Segment Start: Records shown

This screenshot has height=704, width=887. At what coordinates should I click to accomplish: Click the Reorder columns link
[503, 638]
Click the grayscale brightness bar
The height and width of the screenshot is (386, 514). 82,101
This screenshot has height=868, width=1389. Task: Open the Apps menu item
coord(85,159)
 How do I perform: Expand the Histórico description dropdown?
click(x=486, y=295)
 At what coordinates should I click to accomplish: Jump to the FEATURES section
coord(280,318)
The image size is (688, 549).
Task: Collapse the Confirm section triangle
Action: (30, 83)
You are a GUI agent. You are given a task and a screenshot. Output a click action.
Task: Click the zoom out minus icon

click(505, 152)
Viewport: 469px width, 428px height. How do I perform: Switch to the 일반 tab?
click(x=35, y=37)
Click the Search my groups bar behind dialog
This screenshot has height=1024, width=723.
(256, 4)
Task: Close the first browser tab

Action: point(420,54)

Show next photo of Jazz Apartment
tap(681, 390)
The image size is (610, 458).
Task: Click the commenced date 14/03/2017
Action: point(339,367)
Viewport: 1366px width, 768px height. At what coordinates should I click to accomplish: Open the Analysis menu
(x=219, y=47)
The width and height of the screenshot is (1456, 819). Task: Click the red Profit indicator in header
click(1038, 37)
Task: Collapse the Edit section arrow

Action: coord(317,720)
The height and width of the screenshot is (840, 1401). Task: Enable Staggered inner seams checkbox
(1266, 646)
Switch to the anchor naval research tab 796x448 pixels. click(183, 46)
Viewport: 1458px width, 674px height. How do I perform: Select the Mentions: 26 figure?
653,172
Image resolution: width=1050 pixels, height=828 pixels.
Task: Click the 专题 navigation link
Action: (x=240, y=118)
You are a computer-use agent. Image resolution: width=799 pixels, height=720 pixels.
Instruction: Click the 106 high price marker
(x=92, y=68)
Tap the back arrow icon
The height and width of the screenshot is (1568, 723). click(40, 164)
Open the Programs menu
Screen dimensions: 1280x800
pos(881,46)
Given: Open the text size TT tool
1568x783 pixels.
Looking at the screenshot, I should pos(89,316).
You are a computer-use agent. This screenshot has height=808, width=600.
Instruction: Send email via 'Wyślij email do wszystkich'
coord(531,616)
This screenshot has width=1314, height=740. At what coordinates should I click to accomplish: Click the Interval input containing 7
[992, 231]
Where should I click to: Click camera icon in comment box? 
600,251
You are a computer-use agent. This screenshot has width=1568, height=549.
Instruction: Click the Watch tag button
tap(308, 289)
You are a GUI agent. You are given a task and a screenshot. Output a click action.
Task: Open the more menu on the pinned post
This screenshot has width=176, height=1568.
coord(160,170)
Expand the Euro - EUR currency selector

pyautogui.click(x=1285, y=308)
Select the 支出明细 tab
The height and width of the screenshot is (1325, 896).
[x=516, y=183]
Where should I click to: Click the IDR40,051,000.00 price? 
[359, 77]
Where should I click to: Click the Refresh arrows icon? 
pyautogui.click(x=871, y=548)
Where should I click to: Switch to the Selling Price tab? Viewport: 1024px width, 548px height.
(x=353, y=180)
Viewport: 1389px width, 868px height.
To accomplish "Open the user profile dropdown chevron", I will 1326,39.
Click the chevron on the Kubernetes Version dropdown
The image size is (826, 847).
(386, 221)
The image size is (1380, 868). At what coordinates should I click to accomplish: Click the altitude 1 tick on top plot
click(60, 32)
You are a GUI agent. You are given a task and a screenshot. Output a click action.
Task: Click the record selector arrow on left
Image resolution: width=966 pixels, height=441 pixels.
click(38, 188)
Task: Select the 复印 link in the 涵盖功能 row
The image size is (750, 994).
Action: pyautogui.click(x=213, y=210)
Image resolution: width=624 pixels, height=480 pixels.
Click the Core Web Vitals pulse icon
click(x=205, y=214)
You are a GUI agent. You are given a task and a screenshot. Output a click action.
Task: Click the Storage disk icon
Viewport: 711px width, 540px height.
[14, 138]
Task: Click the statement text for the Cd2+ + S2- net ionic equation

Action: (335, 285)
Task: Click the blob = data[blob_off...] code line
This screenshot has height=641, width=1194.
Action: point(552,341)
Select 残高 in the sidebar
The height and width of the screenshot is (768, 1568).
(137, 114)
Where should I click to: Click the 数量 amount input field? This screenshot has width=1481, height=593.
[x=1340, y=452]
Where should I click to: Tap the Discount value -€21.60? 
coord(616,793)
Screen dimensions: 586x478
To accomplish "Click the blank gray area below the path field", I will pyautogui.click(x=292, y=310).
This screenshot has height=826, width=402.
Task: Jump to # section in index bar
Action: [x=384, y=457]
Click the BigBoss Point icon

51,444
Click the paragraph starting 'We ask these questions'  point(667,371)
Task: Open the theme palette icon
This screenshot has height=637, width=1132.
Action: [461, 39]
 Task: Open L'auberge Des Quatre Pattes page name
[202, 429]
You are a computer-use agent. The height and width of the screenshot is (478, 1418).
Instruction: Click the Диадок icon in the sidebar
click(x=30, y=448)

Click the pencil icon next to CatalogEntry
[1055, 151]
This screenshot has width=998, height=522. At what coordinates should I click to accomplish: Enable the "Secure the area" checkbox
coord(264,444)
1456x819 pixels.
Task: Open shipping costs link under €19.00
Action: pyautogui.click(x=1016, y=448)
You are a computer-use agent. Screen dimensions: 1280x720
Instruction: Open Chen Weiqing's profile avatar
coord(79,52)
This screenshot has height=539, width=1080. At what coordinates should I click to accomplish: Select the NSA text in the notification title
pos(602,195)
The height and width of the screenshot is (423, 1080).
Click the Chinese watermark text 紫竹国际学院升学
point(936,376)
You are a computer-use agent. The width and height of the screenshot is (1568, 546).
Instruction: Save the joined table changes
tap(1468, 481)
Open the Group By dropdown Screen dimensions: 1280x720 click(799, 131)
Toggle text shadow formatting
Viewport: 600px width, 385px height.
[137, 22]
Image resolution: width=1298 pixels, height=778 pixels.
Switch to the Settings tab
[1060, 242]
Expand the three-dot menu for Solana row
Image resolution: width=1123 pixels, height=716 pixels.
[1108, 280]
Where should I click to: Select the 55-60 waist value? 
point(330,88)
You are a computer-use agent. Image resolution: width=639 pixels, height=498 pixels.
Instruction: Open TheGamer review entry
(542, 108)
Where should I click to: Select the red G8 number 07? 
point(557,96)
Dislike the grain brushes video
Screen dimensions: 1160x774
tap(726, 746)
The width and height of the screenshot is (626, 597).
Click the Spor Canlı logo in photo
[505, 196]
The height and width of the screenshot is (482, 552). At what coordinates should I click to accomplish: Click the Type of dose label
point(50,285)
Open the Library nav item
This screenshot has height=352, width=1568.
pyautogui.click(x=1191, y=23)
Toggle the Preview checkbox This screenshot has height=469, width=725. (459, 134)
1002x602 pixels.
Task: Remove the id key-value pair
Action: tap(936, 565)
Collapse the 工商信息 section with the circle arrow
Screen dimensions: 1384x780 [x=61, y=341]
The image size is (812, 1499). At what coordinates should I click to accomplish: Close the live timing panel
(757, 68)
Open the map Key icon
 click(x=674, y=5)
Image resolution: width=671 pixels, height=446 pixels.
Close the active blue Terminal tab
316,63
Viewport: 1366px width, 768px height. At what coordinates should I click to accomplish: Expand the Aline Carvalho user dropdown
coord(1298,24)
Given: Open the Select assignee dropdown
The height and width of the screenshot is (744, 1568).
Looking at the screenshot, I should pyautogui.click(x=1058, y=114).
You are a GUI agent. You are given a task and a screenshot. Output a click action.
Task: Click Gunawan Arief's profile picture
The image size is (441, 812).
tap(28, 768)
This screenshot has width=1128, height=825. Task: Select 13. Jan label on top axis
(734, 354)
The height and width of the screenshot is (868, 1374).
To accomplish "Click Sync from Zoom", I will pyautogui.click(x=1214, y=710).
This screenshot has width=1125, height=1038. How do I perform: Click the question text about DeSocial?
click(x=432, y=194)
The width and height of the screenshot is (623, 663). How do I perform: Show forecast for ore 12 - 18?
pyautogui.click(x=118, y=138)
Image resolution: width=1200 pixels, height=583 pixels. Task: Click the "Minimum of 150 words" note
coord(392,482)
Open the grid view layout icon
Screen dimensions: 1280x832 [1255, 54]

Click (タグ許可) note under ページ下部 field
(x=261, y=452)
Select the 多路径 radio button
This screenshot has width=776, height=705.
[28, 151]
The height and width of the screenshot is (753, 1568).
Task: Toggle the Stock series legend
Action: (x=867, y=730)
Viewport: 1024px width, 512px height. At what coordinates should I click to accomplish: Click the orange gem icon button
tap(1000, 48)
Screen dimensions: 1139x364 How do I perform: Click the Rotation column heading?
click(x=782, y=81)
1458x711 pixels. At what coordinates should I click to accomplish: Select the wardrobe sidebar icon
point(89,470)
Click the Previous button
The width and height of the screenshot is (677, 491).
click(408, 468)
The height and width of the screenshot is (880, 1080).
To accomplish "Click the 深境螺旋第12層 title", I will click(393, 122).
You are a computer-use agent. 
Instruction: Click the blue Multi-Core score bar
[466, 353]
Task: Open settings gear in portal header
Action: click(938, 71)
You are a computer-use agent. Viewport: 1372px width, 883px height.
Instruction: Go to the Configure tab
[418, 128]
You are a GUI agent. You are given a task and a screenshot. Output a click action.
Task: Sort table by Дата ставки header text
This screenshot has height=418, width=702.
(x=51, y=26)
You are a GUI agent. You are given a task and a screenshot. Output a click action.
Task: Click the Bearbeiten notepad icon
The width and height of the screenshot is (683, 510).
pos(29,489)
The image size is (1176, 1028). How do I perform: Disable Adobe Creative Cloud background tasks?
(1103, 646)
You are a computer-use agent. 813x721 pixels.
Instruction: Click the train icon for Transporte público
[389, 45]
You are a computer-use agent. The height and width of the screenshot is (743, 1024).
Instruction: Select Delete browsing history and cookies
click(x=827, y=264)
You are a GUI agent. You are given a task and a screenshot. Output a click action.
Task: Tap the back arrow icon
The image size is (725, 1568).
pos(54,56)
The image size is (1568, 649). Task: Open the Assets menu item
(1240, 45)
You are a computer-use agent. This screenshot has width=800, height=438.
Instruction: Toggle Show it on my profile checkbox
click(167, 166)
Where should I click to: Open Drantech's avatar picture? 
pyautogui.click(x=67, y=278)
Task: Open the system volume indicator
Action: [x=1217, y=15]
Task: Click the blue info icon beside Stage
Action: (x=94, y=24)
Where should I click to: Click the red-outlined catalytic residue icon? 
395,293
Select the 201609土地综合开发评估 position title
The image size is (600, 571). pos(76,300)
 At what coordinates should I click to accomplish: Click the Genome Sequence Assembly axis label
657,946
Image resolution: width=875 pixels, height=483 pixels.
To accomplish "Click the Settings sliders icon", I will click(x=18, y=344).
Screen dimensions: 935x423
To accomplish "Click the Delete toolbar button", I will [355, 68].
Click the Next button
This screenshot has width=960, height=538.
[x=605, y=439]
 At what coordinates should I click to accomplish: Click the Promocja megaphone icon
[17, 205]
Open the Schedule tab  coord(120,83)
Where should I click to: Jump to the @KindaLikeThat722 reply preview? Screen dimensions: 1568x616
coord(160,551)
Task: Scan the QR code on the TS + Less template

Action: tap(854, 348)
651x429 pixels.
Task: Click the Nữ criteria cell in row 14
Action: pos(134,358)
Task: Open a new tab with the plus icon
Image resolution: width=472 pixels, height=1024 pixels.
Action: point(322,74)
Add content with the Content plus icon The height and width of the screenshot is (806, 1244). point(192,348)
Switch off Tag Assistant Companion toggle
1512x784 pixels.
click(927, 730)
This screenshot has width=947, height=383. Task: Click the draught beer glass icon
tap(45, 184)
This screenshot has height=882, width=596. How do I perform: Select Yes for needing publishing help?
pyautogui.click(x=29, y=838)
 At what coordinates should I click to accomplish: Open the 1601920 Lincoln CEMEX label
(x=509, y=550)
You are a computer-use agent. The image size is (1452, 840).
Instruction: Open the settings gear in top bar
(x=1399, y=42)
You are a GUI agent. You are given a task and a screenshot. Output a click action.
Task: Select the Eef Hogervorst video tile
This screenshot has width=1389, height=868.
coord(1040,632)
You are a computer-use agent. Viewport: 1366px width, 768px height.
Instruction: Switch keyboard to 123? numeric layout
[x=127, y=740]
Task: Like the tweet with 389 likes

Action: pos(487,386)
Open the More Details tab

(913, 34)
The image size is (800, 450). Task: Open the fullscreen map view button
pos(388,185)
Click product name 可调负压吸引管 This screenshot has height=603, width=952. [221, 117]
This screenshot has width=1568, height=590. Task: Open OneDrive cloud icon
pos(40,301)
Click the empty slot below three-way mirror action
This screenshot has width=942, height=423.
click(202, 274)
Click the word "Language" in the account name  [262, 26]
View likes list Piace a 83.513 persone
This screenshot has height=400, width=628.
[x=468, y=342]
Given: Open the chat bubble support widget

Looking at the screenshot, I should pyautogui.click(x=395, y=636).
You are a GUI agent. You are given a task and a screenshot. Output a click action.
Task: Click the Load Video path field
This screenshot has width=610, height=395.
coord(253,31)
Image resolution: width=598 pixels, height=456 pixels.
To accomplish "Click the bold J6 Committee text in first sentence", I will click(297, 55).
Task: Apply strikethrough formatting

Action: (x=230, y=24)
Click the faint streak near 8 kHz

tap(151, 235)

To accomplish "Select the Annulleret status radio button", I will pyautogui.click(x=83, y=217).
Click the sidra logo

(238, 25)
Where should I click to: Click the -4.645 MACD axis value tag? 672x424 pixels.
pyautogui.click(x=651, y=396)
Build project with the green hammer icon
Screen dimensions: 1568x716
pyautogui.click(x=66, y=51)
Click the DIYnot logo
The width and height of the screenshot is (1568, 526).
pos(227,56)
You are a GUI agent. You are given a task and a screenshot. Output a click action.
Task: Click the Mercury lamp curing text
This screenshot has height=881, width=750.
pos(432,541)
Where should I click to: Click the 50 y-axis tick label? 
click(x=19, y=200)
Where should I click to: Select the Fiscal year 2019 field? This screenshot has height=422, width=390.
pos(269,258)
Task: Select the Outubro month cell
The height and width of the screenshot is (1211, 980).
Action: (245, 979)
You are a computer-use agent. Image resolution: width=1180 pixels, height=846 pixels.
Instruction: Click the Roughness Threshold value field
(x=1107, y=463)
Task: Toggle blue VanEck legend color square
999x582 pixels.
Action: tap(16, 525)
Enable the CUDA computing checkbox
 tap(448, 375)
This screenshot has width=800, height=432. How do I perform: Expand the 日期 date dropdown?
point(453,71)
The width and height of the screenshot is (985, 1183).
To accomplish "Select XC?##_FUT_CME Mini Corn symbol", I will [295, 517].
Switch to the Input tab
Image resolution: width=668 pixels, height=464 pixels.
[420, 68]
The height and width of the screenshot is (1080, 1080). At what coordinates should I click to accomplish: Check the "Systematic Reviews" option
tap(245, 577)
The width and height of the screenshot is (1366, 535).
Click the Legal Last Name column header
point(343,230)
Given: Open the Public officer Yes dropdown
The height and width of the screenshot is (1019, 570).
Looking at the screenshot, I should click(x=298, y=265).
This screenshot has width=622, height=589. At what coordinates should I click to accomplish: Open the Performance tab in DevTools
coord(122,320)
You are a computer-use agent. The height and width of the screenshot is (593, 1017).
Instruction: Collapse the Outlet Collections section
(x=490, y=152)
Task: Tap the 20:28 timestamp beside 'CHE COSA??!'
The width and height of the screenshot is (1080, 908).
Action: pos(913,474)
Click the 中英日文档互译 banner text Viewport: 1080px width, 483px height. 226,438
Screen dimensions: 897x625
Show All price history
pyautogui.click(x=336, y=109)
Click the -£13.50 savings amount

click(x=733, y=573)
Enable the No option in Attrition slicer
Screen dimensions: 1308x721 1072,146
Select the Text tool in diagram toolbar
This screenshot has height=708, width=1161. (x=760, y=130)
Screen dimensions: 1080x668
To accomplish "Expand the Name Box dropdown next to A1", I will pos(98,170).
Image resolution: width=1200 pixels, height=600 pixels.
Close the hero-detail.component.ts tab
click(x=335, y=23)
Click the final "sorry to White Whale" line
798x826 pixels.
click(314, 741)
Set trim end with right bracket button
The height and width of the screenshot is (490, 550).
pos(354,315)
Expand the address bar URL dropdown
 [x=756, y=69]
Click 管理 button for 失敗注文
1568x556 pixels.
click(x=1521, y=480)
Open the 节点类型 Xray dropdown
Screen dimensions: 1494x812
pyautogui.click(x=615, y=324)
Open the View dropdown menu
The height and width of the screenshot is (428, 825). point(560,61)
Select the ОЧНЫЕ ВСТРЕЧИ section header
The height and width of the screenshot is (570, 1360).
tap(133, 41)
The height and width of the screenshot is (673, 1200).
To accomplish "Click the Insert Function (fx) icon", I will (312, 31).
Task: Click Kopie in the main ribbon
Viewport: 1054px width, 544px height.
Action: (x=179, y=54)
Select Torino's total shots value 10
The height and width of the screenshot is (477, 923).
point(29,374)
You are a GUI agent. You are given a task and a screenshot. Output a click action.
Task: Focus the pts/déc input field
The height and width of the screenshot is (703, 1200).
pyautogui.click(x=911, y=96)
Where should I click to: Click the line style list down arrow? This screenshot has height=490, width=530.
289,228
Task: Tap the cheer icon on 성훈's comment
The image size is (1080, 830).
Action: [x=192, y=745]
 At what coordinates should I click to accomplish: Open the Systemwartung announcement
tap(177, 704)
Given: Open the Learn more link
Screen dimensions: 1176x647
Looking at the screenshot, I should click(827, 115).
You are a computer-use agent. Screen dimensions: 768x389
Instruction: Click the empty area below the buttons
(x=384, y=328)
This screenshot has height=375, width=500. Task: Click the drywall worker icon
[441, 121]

Segment End: Records shown

▶ **Exercise objective**
From the records above, return each line that has the string "plus".

▶ **Your response**
Task: Open a new tab with the plus icon
Add content with the Content plus icon The height and width of the screenshot is (806, 1244). point(192,348)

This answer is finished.